I’ve also found Git’s --word-diff (and its several operational
modes) helps a lot for reviewing documentation commits. I know some
code review platforms like Gerrit do a fairly good job of
highlighting wording changes independently of where lines have been
re-wrapped, but as I don’t really go near others like GitHub or
Gitlab all that often, I have no idea whether they do the same.

stoneleaf · February 23, 2022, 8:21pm

I still find that more difficult to read than, say:

As far as diffs go, I would suggest using two:

make the changes without reflow (so the changes are easier to see)
do the reflow, with the only changes being the location of line breaks

gpshead · February 23, 2022, 10:31pm

While I might use semantic-ish breaking myself when writing new text, I expect everything to be autoformatted upon save in many editor configs. No reasonable autoformatter is going to get semantics as “right” as a human (I’m sure some ML model could, but so what…). So I’m fine allowing it… but not in order to exceed the line limit… and absolutely no requirement for it to be preserved and maintained by anyone during future edits.

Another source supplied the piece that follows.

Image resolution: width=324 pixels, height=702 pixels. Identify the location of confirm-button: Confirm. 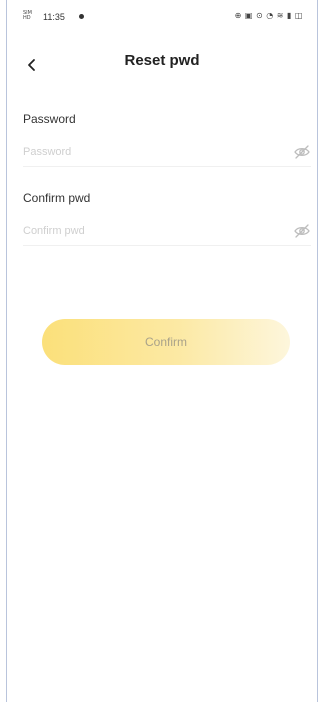
(166, 342). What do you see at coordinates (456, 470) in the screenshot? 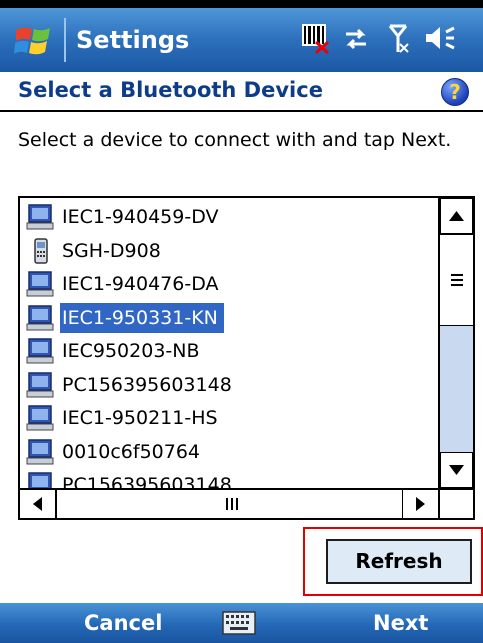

In the end we’d be best off always auto-formatting.

diff readability problems in code reviews are a problem with the diffing tool, not with the editing. It is entirely reasonable for code review diff tools to not be line based but instead understand reflowing and highlight only the meaningfully changed bits.

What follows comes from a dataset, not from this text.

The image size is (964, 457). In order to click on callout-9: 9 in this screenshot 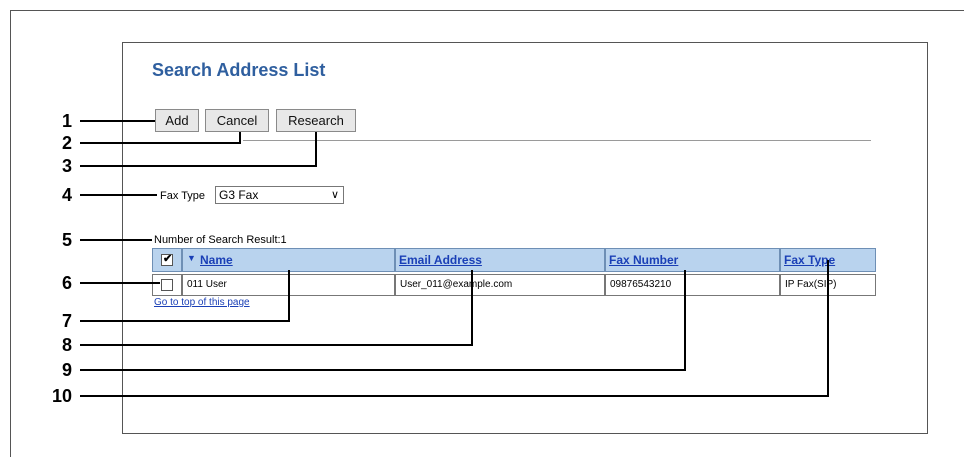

encukou · February 24, 2022, 9:58am

Sounds reasonable.

How would you avouid editors with slightly different settings reflowing whole files in slightly different ways on each save?

That essentialy means the diff tool must know the markup language and handle places where newlines are significant (code blocks, blank lines for paragraphs…). I don’t think it’s a realistic default.
AFAIK, GitHub (the default tool for CPython reviews) doesn’t do this.

CAM-Gerlach · February 24, 2022, 8:01pm

Since this topic is pretty important to me, due to huge the amount of time, stress, cognitive load and sub-optimal content-relevant choices its saved me over the years in docs/website/etc repos that switched to OSPL, and the amount of the same it costs me every day as a PEP writer and editor with those that don’t, I’d been intending to cogently outline the detailed case for it (at least in the context of the PEPs repo) once I’d established more credibility as a PEP editor and in the community. Unfortunately, though I should have known better and refrained from mentioning it until ready to do so, it seems my OT aside let the cat out of the bag, and on a day when we were dealing with a severe weather situation too.

In any case, I’ve created a related thread with a detailed proposal for OSPL, at least nominally scoped to the PEPs repo initially, which also contains a section that addresses some of the merits and practical difficulties with what appears to be the nominal proposal here, to use SemBr instead. I welcome your feedback over there, and can address points relevant to SemBr over here as well. Thanks!

EDIT: Just to clarify, my position on SemBr is that it is generally an improvement over “dumb” hard wrapping, especially for reST where it is a semi- or completely manual process anyway, and it could make more sense for projects like the CPython documentation, in terms of being practically easier to adopt incrementally and non-strictly-enforced on existing, gradually-updated content that currently uses hard breaks, despite the practical downsides I highlight versus OSPL.

However, the case for OSPL is much stronger particularly for repos like the PEPs, where:

The benefits of OSPL are more acute (given the high, concentrated amount of rewriting, editing and review during the PEPs’ pre-draft and draft stage)
The difficulties in understanding, teaching and consistently enforcing SemBr come to the fore (since many authors are first-timers or don’t write PEPs regularly, versus a contributor base experianced in technical English writing)
The adoption issues are mostly moot (existing non-Draft PEPs stay are rarely edited and stay as they are, new PEPs can adopt it and Draft PEPs can if their authors choose to).

Also, this opens up the opportunity to trial it there, and then expand to others if successful and incorporating any lessons learned.